(EXCERPT PROVIDED):
We saw this at Activision with the "so-and-so's Pro X" aka "O2" line. (Opinions on this blog do not necessarily reflect the opinions of Activision, btw.) Not only did nobody buy the less-good "Somebody-Other-Than-Tony-Hawk's Pro Something" games, sales of Tony Hawk have been slowly decreasing as well. Maybe they would have decreased anyway. Who knows.

If you want to grow a brand over the long term, be more like Nintendo: a new title every year or two.

Sony is making mistake #1 and mistake #2 at the same time with Lords of Everquest. Way to go, guys.

I suppose you could think of The Sims Online as being a mistake #1 & #2 combo, but it's sufficiently different from Everquest that it's really not the same category.

And now, the big one:

Mistake #1 - competing in established categories instead of inventing new categories

Ask a typical publisher if they want StarCraft with higher production values or something new, a whole new category of PC strategy game, and they'll tell you StarCraft with higher production values. In a heartbeat. Here's the thing with me-too titles that we all know from experience: 99% of them only do a small fraction of the sales of the market leader. This makes sense if what Al Ries and Jack Trout say about marketing is true: you can't position yourself as the market leader if there already is one. Your mark (they call it 'prospect') isn't going to believe you when you tell them your product is better than StarCraft. They already know that Blizzard is the leader when it comes to making science fiction or fantasy RTS. Are you going to spend Blizzard money only to come in second place with Blizzard?

Except the publishers don't even spend Blizzard money. They spend as little as they can get away with and still get a title out. So not only is the game not going to compete with Blizzard in the mind of the mark, it's not going to compete with Blizzard...at all.

(EXERCISE DESCRIPTION): Rewrite the blog excerpt from "We saw this" to "the same category.", substituting "Microsoft" for "Sony".

(LISTED RECORDS):
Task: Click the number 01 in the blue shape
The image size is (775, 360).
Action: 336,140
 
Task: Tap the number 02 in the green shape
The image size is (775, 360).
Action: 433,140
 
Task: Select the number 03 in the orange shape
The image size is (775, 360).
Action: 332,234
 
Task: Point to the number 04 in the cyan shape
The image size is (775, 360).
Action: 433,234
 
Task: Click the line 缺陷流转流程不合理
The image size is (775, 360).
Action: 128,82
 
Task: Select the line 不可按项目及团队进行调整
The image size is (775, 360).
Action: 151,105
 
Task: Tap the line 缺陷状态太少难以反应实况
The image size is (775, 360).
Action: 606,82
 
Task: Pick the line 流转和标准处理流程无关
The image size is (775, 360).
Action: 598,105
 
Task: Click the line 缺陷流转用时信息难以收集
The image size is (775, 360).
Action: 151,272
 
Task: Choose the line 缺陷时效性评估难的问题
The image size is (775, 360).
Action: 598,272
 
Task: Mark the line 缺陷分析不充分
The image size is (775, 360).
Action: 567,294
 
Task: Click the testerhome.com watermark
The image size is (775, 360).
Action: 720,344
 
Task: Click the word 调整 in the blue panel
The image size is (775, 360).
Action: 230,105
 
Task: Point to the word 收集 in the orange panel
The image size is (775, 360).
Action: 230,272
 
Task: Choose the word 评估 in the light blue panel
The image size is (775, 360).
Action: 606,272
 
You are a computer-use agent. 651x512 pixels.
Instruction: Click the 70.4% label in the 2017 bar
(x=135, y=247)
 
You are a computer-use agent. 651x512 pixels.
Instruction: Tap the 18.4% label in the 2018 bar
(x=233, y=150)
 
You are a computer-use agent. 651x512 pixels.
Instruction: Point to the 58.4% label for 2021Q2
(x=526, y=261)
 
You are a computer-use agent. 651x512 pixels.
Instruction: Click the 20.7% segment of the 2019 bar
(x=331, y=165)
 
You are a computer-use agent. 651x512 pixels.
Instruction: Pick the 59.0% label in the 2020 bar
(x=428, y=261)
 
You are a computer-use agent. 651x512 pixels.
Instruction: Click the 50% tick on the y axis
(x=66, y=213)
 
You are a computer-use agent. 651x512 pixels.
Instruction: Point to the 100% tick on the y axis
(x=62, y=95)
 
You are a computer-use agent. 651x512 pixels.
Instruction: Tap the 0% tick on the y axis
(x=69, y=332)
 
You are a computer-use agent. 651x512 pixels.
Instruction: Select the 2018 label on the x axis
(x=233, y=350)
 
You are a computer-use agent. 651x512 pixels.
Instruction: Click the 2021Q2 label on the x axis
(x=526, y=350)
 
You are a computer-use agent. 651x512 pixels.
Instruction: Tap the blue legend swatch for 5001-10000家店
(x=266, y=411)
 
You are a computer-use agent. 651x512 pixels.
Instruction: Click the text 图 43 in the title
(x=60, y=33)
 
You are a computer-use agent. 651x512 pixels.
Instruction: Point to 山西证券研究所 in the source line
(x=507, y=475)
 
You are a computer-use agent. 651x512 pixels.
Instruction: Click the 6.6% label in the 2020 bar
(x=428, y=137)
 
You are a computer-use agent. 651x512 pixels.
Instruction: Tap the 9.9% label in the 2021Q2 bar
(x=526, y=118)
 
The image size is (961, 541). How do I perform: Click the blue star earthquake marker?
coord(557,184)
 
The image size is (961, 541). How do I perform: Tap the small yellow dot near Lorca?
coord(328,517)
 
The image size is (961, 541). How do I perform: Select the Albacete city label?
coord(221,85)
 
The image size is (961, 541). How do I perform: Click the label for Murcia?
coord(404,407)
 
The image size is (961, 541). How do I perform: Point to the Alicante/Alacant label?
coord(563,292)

(ANSWER AREA):
We saw this at Activision with the "so-and-so's Pro X" aka "O2" line. (Opinions on this blog do not necessarily reflect the opinions of Activision, btw.) Not only did nobody buy the less-good "Somebody-Other-Than-Tony-Hawk's Pro Something" games, sales of Tony Hawk have been slowly decreasing as well. Maybe they would have decreased anyway. Who knows.

If you want to grow a brand over the long term, be more like Nintendo: a new title every year or two.

Microsoft is making mistake #1 and mistake #2 at the same time with Lords of Everquest. Way to go, guys.

I suppose you could think of The Sims Online as being a mistake #1 & #2 combo, but it's sufficiently different from Everquest that it's really not the same category.